__Directions for this task__
Would you give the data below back exactly as it reads?

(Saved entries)
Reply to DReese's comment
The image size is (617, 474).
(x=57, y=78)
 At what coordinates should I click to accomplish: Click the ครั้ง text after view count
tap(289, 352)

__Response to this task__
Reply to DReese's comment
The image size is (617, 474).
(x=57, y=78)
 At what coordinates should I click to accomplish: Click the ครั้ง text after view count
tap(289, 352)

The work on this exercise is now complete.